◆ **WORK INSTRUCTIONS**
Output the items below word for word, from the first line through the line containing "tap(109, 570)". Leave out the pictures.

**** LISTED RECORDS ****

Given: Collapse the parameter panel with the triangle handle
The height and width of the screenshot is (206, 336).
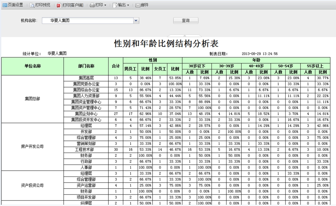Looking at the screenshot, I should click(184, 36).
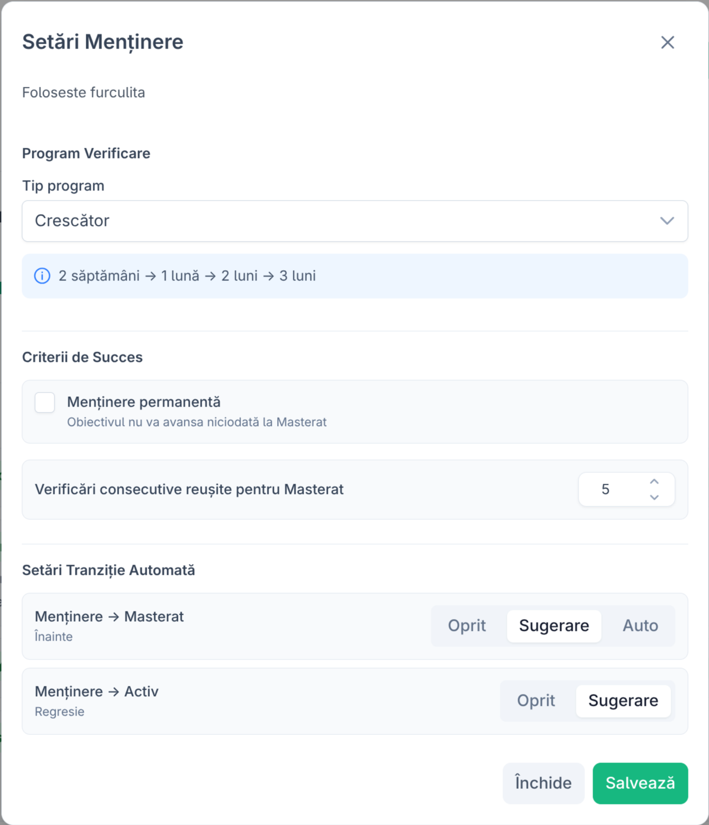Click the Setări Tranziție Automată section heading
The width and height of the screenshot is (709, 825).
tap(109, 570)
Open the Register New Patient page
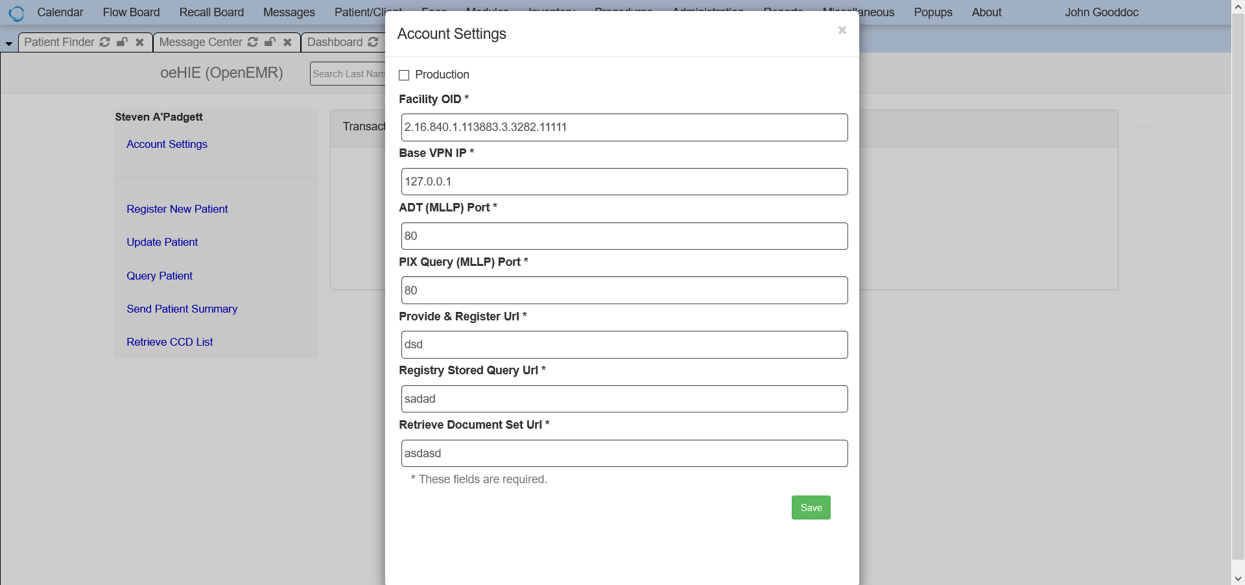1245x585 pixels. pos(177,209)
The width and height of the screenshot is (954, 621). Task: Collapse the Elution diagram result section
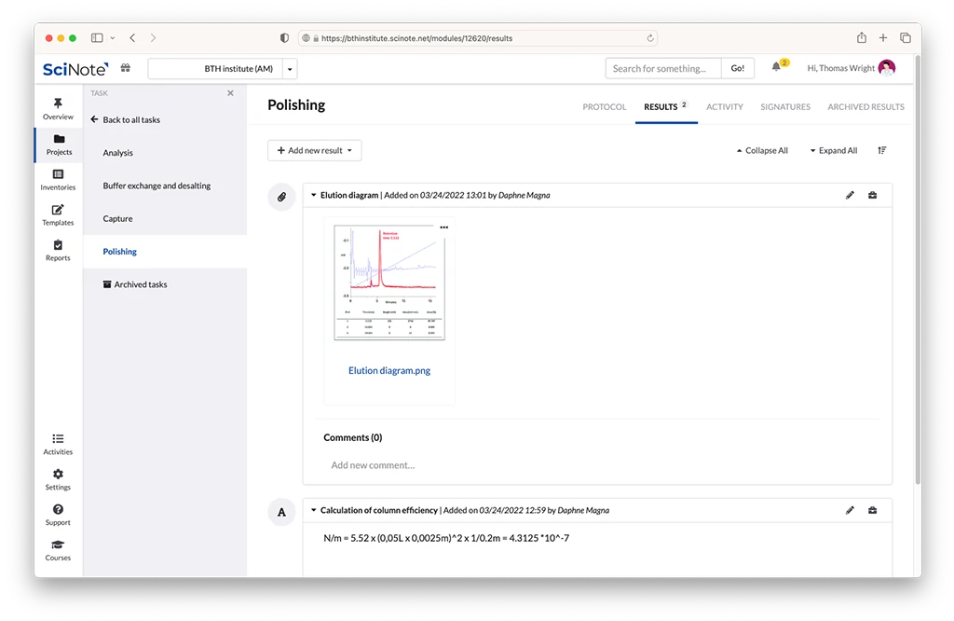pyautogui.click(x=314, y=196)
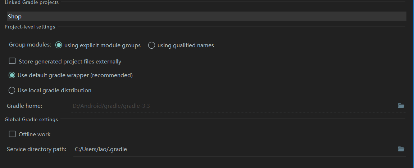Select the Shop linked Gradle project

(x=206, y=16)
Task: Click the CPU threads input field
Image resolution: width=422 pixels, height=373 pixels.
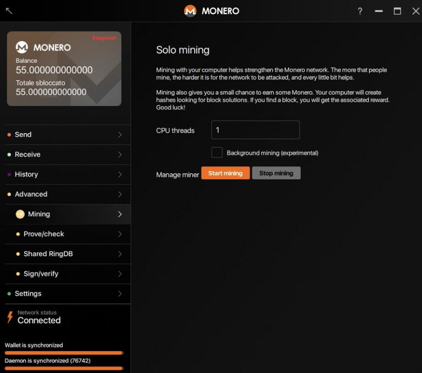Action: [255, 130]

****

◆ **ANSWER BELOW**
Given: Collapse the parameter panel with the triangle handle
The height and width of the screenshot is (206, 336).
Looking at the screenshot, I should click(184, 36).
Click the Setări Tranziție Automată section heading
The width and height of the screenshot is (709, 825).
tap(109, 570)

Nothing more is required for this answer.